En novembre, ces précautions lui ont permis d’être toujours vivant, toujours policier, et de pouvoir de nouveau parler, malgré « un régime de la peur et de la honte », et même s’il doit prendre des calmants pour tenir.
Alors, on se tait et on l’écoute (ou on le lit), autant lorsqu’il dit « devoir éviter les pierres et les crachats dans la rue » que lorsqu’il évoque, à la brigade « les applaudissements quand on apprend qu’un journaliste a pris des coups la veille ». On l’écoute préciser aussi que « La déculpabilisation et la légitimation de la violence, ça n’arrive pas comme ça, du jour au lendemain. […]Ce sont des soutiens parfois haut placés qui renforcent le sentiment d’impunité dans les rangs.»

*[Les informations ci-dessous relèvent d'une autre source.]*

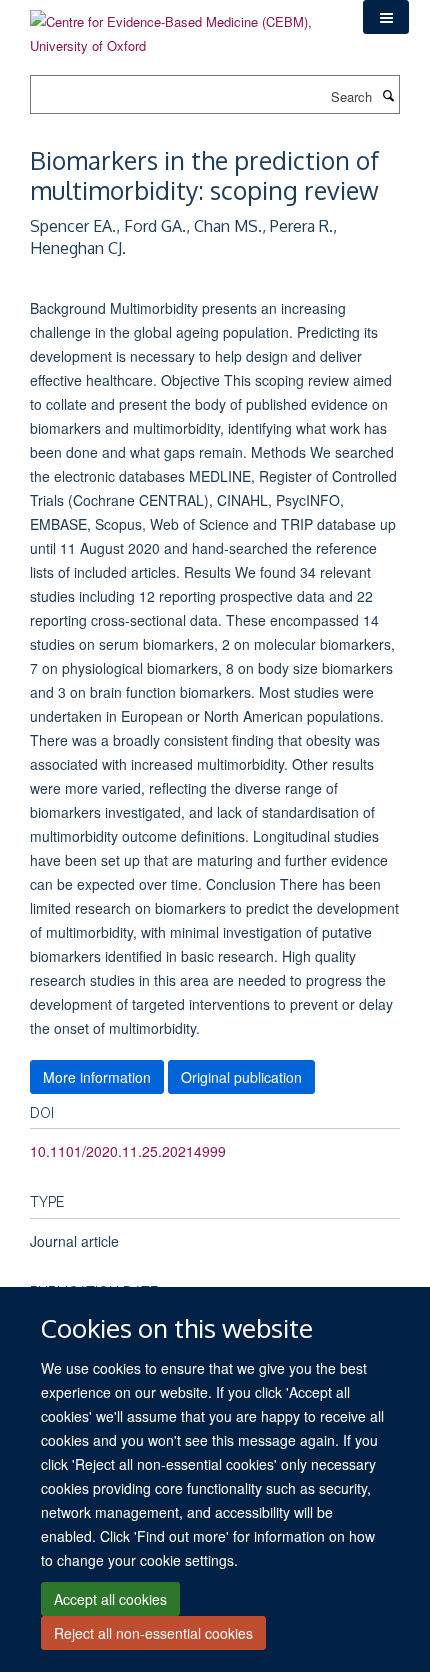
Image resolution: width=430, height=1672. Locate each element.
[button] (386, 17)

Il ne faut pas laisser se creuser le fossé entre la police et la population qu’elle est censée protéger… même s’il semble creusé par un pouvoir politique (sans doute ces « soutiens haut placés« ), censé lui aussi être au service de la population.
Une lecture attentive du Schéma National de Maintien de l’Ordre montre bien que l’action de la police, telle que décrite par les décideurs en place, repose sur un clivage net entre deux camps : les forces de l’ordre d’un côté, et les fauteurs de trouble de l’autre. C’est pratique.

En définissant aussi strictement ces rôles et surtout en ne permettant aucune nuances ou glissement, on justifie par avance les frappes selon une rhétorique bien rodée : il n’y a pas de violence du côté des forces de l’ordre puisque les moyens déployés ont été rendus nécessaires par les actes répréhensibles des « auteurs de violences ».
Toute personne qui n’obtempère pas immédiatement à un ordre de dispersion sera considérée comme fauteur de trouble, ainsi que le rappelle le document, page 16 : « le délit constitué par le fait de se maintenir dans un attroupement après sommation ne comporte aucune exception, y compris au profit des journalistes ou de membres d’associations. »

Un journaliste voulant témoigner de l’ampleur des moyens nécessaires mis en œuvre et de leurs actions sur les corps sera donc interpellé : c’est la loi, monsieur Albert Londres.
L’ordre de dispersion devient la limite infranchissable mais très pratique au-delà de laquelle toute prise d’information devient illégale, alors que les frappes, elles, le seront. Sans témoin. Sans caméra. Alors, l’article 24, hein ?
Who watches the Watchmen ?

© Crazy Monkeeey

Bon, allez, je me tais.
Une dernière chose, toutefois : depuis quelques semaines, nombre de visiteurs originaires des États Unis d’Amérique passent se prosterner (what else ?) sur ce blog : s’il vient à l’un d’entre eux l’envie de m’expliquer la raison de cet intérêt subit, qu’il daigne le faire en commentaire ou par message personnel. Merci (z’êtes chouettes).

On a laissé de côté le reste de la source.